— BEGIN Text section —
Morgan stipulated that the new clubhouse must have a model room adequate to exhibit their extensive collection as well as serve as a meeting room for 300 people. He also called for a library that could accommodate 15,000 books, a chart room where members could map out their cruises, and 20 sleeping apartments.
The result was a circa 1901 clubhouse designed by Whitney Warren in the Beaux-Arts style. Hopefully, the club members brought Captain or any other mascot cats to their new home (and let’s hope the cat had a more dignified trip uptown on this move than poor Sam had inside a bag!).
In 1908, retiring Commodore Cornelius Vanderbilt gifted the Yacht Club with a $100,000, three-story stable adjoining the clubhouse at 35 West 44th Street. The club converted the old stables into an annex to accommodate its growing membership.
The annex was eventually sold to the Harvard Club of New York City in 1930, and is still occupied by that organization today. The New York Yacht Club is still next door in its 1901 clubhouse.
New York Yacht Club at 37-41 West 44th Street. Museum of the City of New York Collections
The Model Room in the New York Yacht Club clubhouse. I can picture the mascot cats having a wonderful time in this room! Museum of the City of New York Collections
I recently wrote about Robert Bruce MacMurray, a horse-saving fire dog of the New York Fire Department. This cat tale of Old New York, about a blacksmith feline who gave the alarm of fire, proves that the cats of Gotham were also heroes.
— END Text section —
— BEGIN Provided material —
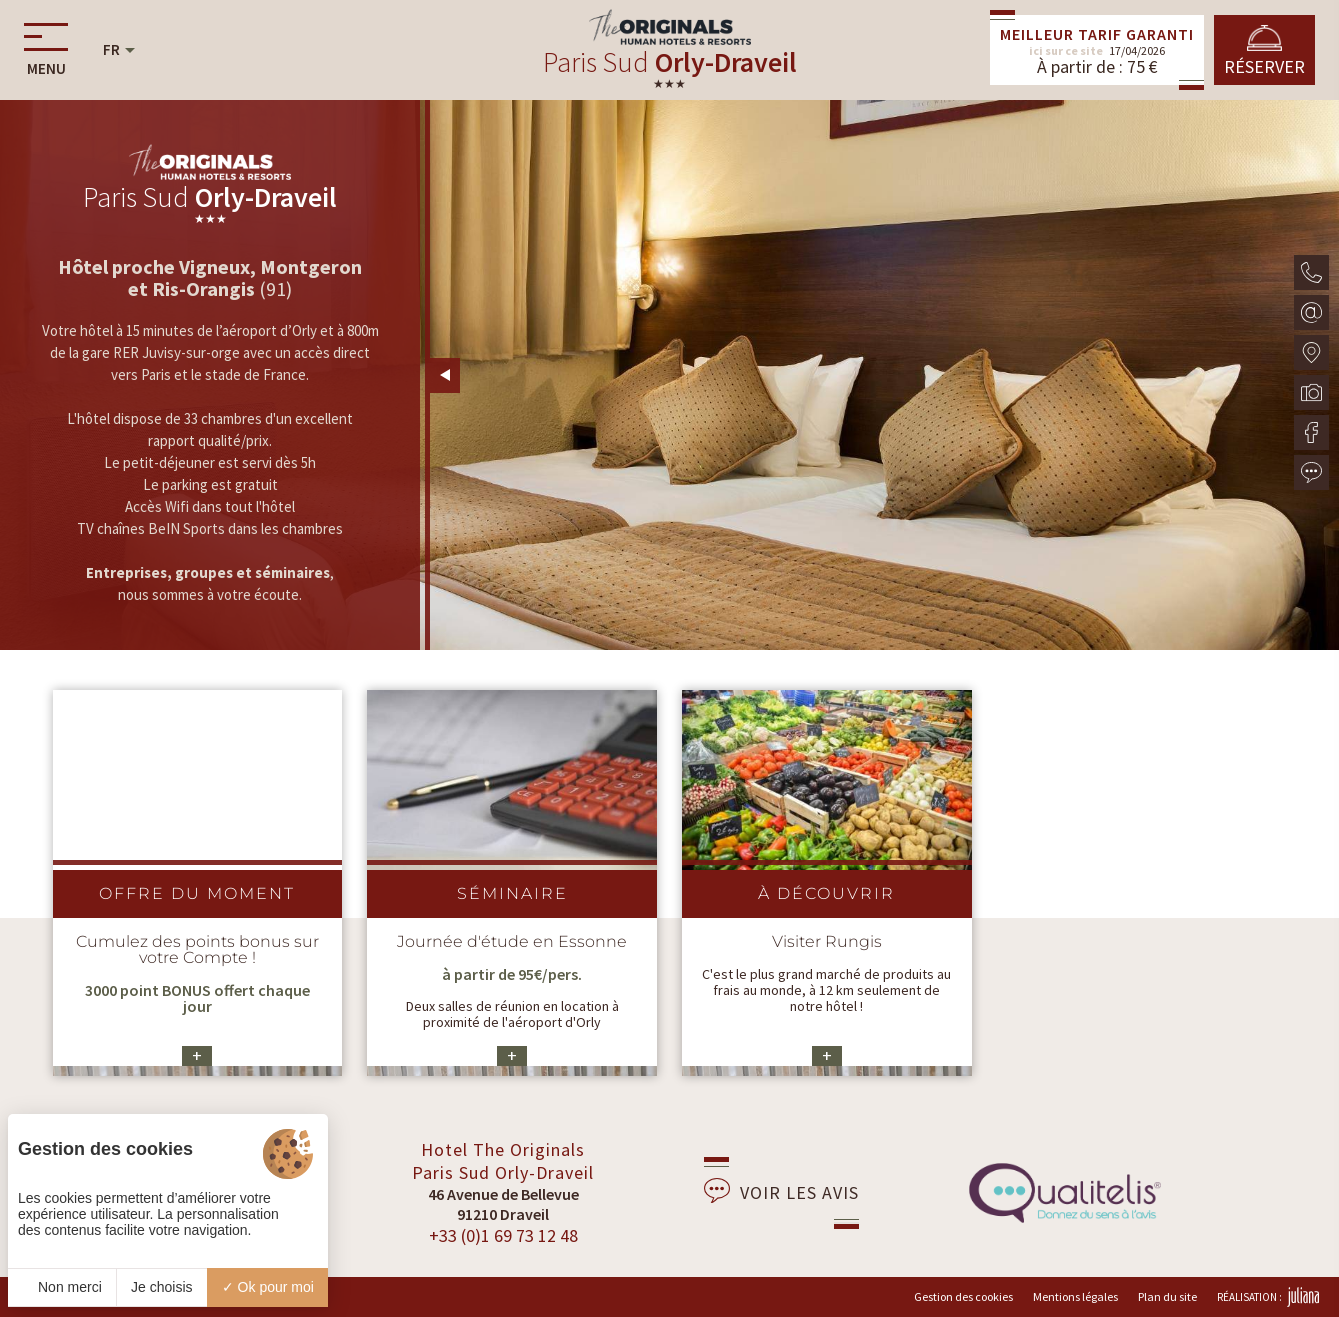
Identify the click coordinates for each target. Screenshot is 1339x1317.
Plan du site (1167, 1296)
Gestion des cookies (963, 1296)
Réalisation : (1268, 1297)
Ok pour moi (268, 1287)
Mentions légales (1075, 1296)
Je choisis (161, 1287)
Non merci (62, 1287)
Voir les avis (781, 1191)
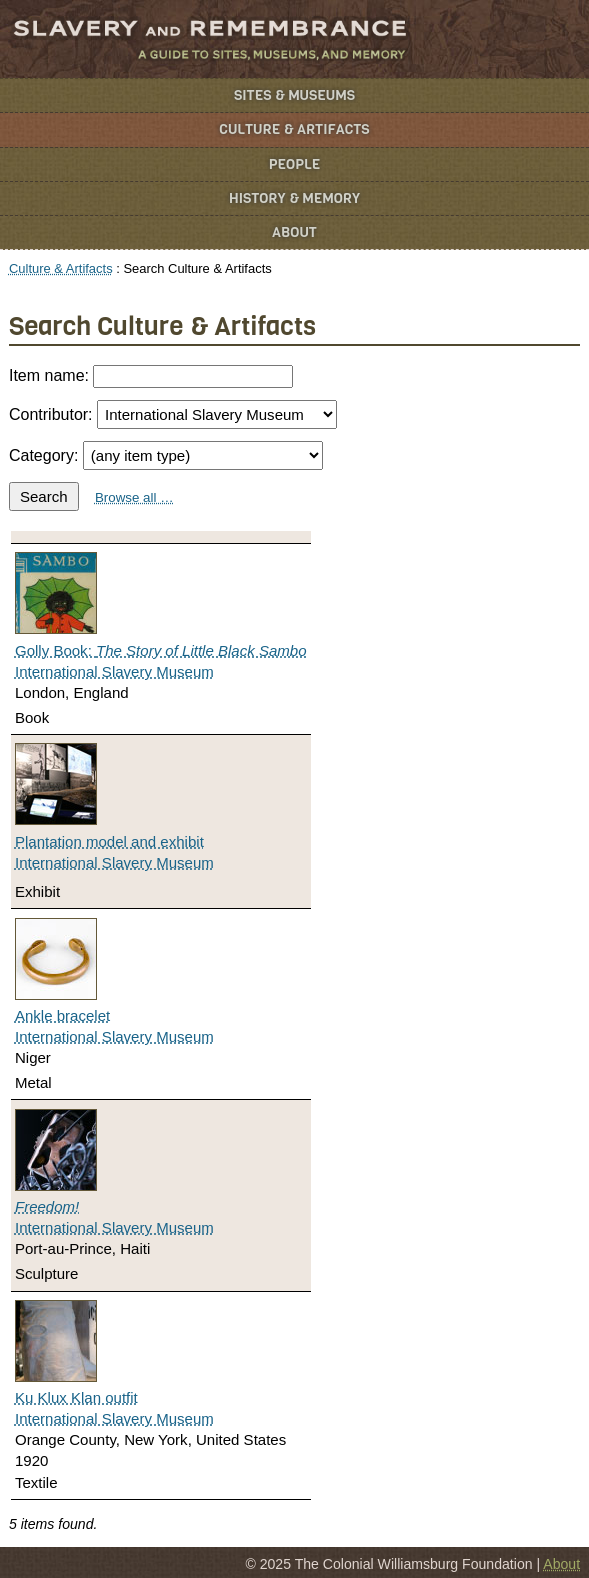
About (294, 232)
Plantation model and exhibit (109, 841)
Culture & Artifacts (294, 129)
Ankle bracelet (62, 1015)
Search (44, 496)
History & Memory (294, 198)
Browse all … (134, 497)
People (295, 164)
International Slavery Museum (114, 671)
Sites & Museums (294, 95)
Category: (166, 455)
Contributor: (173, 414)
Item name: (151, 376)
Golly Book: (161, 650)
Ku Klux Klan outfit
— END Provided material —
§ Stated exercise
Rewrite the Yacht Club text from the words "New York Yacht Club at" through "were also heroes.", renaming "Gotham" as "New York City". The entries have no connection to the Yacht Club text.

§ Expected output
New York Yacht Club at 37-41 West 44th Street. Museum of the City of New York Collections
The Model Room in the New York Yacht Club clubhouse. I can picture the mascot cats having a wonderful time in this room! Museum of the City of New York Collections
I recently wrote about Robert Bruce MacMurray, a horse-saving fire dog of the New York Fire Department. This cat tale of Old New York, about a blacksmith feline who gave the alarm of fire, proves that the cats of New York City were also heroes.